=== Section Start ===
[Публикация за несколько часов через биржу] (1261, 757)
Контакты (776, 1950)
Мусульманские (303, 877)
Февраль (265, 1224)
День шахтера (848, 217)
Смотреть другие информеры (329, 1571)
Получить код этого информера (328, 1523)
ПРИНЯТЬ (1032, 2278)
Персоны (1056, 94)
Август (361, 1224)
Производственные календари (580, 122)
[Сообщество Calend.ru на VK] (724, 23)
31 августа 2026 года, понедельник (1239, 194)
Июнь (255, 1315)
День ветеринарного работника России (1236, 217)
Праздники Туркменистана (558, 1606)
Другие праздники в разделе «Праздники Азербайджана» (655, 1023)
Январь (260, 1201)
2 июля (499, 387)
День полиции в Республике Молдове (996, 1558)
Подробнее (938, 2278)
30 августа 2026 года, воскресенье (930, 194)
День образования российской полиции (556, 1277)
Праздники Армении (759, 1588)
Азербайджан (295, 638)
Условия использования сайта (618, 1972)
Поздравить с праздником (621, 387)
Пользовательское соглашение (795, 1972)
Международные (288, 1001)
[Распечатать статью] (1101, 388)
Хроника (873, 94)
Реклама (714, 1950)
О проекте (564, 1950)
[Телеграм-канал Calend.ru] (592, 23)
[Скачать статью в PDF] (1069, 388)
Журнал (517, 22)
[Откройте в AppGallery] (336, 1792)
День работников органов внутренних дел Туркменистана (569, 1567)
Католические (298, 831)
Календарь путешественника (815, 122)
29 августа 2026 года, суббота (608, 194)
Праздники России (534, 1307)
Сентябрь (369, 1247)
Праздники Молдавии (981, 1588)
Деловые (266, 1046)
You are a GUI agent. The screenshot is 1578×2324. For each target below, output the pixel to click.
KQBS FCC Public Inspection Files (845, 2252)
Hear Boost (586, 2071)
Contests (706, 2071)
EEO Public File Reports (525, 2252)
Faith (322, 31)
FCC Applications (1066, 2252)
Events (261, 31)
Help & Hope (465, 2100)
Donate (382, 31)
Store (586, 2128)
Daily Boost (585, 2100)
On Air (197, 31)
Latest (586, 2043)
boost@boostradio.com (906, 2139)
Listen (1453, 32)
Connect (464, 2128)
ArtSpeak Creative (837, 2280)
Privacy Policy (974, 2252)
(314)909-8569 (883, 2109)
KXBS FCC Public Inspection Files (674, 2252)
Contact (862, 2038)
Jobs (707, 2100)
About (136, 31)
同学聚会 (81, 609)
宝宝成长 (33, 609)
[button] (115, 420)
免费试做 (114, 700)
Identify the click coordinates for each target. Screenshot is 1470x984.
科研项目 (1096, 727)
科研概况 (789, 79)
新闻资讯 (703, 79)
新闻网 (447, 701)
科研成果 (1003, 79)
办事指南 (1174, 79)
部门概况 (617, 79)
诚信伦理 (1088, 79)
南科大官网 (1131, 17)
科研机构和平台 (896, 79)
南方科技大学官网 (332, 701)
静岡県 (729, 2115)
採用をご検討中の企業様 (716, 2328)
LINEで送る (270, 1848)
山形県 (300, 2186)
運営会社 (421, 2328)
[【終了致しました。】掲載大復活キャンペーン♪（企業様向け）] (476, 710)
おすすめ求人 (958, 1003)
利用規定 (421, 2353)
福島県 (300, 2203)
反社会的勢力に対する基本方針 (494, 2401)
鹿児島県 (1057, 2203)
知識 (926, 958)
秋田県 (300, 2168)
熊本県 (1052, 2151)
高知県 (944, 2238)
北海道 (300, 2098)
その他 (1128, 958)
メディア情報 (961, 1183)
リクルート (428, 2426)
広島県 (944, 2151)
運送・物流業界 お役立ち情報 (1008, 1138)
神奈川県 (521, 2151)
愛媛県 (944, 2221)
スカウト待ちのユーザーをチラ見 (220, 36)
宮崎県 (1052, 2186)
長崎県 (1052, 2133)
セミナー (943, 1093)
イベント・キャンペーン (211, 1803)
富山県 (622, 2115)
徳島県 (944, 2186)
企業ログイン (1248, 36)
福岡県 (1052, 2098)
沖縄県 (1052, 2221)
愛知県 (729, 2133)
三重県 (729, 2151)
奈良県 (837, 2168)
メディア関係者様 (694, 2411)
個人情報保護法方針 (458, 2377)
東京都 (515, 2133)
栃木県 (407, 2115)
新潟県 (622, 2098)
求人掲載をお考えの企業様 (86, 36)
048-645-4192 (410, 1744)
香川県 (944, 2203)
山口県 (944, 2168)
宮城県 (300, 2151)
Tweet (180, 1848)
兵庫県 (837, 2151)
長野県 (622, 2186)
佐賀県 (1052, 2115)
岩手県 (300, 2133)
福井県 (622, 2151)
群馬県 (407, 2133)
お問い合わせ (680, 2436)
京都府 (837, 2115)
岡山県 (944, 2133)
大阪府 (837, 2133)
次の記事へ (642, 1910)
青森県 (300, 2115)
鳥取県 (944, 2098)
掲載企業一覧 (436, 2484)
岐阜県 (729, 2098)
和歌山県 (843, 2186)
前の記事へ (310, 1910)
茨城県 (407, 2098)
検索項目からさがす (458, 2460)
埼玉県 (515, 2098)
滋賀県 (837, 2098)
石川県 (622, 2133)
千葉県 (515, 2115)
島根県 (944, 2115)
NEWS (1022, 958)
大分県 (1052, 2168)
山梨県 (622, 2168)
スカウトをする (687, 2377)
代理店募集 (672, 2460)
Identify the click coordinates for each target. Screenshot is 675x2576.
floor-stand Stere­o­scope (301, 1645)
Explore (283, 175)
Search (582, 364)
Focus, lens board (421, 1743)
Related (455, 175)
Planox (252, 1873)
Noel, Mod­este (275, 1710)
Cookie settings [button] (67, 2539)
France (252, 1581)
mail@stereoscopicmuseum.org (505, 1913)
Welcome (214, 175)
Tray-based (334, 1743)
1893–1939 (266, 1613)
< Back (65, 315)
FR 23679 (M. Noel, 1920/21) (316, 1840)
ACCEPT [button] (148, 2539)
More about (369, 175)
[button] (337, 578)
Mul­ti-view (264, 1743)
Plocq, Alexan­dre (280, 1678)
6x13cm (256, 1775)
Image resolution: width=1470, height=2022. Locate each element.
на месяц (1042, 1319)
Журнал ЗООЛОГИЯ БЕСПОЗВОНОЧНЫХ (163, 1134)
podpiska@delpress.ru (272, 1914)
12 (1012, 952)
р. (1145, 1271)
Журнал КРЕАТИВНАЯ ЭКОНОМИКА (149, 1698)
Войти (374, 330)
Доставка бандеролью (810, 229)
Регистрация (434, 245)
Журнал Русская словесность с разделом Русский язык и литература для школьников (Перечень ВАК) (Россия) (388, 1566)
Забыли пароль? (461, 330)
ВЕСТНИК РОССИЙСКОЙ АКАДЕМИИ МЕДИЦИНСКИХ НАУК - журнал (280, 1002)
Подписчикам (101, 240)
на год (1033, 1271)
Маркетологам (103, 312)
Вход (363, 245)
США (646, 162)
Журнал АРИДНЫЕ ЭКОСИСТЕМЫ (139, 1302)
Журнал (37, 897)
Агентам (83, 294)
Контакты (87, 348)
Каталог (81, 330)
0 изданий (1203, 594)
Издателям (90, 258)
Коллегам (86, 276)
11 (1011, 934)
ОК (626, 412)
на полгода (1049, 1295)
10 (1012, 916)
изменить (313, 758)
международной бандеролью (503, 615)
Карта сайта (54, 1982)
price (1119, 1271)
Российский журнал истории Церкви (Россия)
=== Section End ===
## Assignment
From the records above, quote only the lines running from the line with "反社会的勢力に対する基本方針 (494, 2401)" to the line with "セミナー (943, 1093)", both lines included.

## Result of the exercise
反社会的勢力に対する基本方針 (494, 2401)
鹿児島県 (1057, 2203)
知識 (926, 958)
秋田県 (300, 2168)
熊本県 (1052, 2151)
高知県 (944, 2238)
北海道 (300, 2098)
その他 (1128, 958)
メディア情報 (961, 1183)
リクルート (428, 2426)
広島県 (944, 2151)
運送・物流業界 お役立ち情報 (1008, 1138)
神奈川県 (521, 2151)
愛媛県 (944, 2221)
スカウト待ちのユーザーをチラ見 (220, 36)
宮崎県 (1052, 2186)
長崎県 (1052, 2133)
セミナー (943, 1093)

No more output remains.